28 Haziran 1996 tarihinde Başbakanlık koltuğuna oturan Necmettin Erbakan, 28 Şubat 1997’de “post modern darbe” olarak nitelendirilen MGK toplantısı sonrasında alınan kararlar ile önce başbakanlık görevini koalisyon ortağı Çiller’e devretmek istemiş ancak Cumhurbaşkanı Demirel’in hükümet kurma görevini ANAP Lideri Yılmaz’a vermesiyle iktidarı bırakmak zorunda kalmış, kendisine siyasi yasak getirilmiş ve bir daha partisi Meclis’e girememişti.
28 ŞUBAT’A NASIL GELİNDİ
Prof. Dr. Necmettin Erbakan Başbakanlığı’nda kurulan RP-DYP koalisyonu sırasında yaşanan birçok olay 28 Şubat’ın nedeni olarak gösterilmiştir. İşte darbe nedeni olarak gösterilen olaylar: – 2 Ekim-7 Ekim 1996 tarihleri arasında Başbakan Necmettin Erbakan sırasıyla Mısır, Libya, Nijerya’yı ziyaret etti. Libya’da, Kaddafi’nin bir çadırda Erbakan ile yaptığı görüşmede sarf ettiği sözler muhalefet ve basın tarafından ağır bir şekilde eleştirildi.

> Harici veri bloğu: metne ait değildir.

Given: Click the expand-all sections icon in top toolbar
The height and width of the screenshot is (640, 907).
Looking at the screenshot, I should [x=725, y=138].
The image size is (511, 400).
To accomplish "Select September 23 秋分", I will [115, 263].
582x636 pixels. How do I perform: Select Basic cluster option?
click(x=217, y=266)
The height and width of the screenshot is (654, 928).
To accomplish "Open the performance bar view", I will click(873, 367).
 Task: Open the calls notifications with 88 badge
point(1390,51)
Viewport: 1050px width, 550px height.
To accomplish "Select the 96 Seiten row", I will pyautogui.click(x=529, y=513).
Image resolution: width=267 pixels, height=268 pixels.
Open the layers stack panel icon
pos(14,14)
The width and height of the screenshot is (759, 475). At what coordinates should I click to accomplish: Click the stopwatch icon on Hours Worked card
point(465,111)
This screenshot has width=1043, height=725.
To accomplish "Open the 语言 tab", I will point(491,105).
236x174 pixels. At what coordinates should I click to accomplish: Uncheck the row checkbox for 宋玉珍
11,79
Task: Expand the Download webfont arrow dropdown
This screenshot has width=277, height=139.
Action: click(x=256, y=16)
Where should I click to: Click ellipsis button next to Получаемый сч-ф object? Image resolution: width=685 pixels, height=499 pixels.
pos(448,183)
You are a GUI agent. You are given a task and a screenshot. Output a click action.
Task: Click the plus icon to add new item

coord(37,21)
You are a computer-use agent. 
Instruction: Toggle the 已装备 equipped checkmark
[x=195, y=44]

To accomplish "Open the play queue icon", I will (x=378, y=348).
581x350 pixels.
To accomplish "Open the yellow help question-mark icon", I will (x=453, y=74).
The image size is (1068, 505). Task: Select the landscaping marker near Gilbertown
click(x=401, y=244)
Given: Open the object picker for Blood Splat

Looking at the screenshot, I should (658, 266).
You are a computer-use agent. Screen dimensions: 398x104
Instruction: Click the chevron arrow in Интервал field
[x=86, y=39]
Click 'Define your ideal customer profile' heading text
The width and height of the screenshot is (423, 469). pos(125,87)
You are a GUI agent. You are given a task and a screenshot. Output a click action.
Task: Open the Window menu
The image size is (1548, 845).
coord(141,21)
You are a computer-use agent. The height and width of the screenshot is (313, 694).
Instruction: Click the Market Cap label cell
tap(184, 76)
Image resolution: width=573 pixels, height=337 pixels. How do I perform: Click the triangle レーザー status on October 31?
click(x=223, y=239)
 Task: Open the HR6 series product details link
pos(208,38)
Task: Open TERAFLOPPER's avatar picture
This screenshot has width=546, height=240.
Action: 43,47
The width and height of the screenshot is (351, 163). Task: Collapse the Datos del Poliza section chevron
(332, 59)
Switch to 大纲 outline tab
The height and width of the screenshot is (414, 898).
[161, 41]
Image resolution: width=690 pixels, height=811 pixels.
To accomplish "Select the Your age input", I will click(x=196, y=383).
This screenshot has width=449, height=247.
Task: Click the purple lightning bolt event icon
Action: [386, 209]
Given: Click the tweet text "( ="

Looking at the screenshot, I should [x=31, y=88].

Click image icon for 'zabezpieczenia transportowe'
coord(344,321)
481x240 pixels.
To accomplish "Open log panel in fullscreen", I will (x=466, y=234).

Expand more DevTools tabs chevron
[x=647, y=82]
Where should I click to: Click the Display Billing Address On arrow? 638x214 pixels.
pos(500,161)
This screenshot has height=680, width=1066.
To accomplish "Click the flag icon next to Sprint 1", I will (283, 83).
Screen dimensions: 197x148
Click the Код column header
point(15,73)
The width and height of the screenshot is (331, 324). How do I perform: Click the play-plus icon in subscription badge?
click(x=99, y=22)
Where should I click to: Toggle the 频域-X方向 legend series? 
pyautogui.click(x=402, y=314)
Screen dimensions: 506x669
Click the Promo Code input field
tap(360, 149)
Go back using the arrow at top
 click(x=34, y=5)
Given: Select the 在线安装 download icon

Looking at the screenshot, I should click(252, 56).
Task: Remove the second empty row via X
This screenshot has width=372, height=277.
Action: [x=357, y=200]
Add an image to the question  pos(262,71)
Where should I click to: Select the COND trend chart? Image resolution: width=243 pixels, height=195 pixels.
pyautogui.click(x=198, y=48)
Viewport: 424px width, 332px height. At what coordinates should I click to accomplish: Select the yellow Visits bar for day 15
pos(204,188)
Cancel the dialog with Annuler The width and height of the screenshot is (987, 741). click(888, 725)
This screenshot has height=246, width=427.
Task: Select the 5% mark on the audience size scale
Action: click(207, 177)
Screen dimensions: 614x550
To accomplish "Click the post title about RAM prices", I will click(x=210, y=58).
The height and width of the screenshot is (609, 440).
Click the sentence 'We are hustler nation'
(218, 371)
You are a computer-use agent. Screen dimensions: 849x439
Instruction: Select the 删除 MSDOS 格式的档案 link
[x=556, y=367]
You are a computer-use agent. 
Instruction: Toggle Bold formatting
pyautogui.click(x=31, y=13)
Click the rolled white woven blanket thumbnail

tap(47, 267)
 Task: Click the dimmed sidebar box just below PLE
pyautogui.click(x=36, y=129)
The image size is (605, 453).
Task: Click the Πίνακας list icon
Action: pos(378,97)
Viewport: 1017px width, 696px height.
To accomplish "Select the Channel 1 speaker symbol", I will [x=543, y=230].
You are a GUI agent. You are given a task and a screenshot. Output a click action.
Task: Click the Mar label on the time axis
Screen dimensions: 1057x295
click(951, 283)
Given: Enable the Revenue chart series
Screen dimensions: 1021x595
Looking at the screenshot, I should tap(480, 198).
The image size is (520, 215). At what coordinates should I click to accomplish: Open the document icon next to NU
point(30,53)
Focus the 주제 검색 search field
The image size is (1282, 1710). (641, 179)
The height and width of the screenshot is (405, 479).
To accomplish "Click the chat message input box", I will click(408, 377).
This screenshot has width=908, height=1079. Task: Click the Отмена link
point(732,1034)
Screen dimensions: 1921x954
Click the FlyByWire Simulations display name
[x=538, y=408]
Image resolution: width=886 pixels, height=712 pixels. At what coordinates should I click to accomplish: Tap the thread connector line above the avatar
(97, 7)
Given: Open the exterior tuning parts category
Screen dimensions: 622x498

– 3 Kasım 1996’da Susurluk’ta meydana gelen bir trafik kazasında mafya, siyasetçi, polis ilişkileri açığa çıktı. Başbakan Erbakan ‘fasa fiso’ dedi, -Kayseri’nin Refah Partili Belediye Başkanı Şükrü Karatepe, 10 Kasım 1996 tarihli Refah Partisi İl Divan Toplantısındaki konuşmasında, Türkiye’de henüz gerçek demokrasinin olmadığını, hâkim güçlerin herkesi kendi görüşleri doğrultusunda hareket etmeye zorladığını söyledi.
Karatepe konuşmasında şunları söylemişti: “ Süslü püslü göründüğüme bakıp da laik olduğumu sakın sanmayın. Resmi görevim nedeniyle bugün bir törene katıldım. Belki başbakanın, bakanların, milletvekillerinin bazı mecburiyetleri vardır. Ancak, sizin hiçbir mecburiyetiniz yok. Refah Partili olarak yeryüzünde tek başıma da kalsam, bu zulüm düzeni değişmelidir. İnsanları köle gibi gören, çağdışı bu düzen mutlaka değişmelidir. Ey Müslümanlar sakın ha içinizden bu hırsı, bu kini, nefreti ve bu inancı eksik etmeyin. Bu bizim boynumuzun borcudur. ” Karatepe bu konuşması nedeniyle 1 yıl hapis ve 420.000 lira ağır para cezasına mahkûm edildi.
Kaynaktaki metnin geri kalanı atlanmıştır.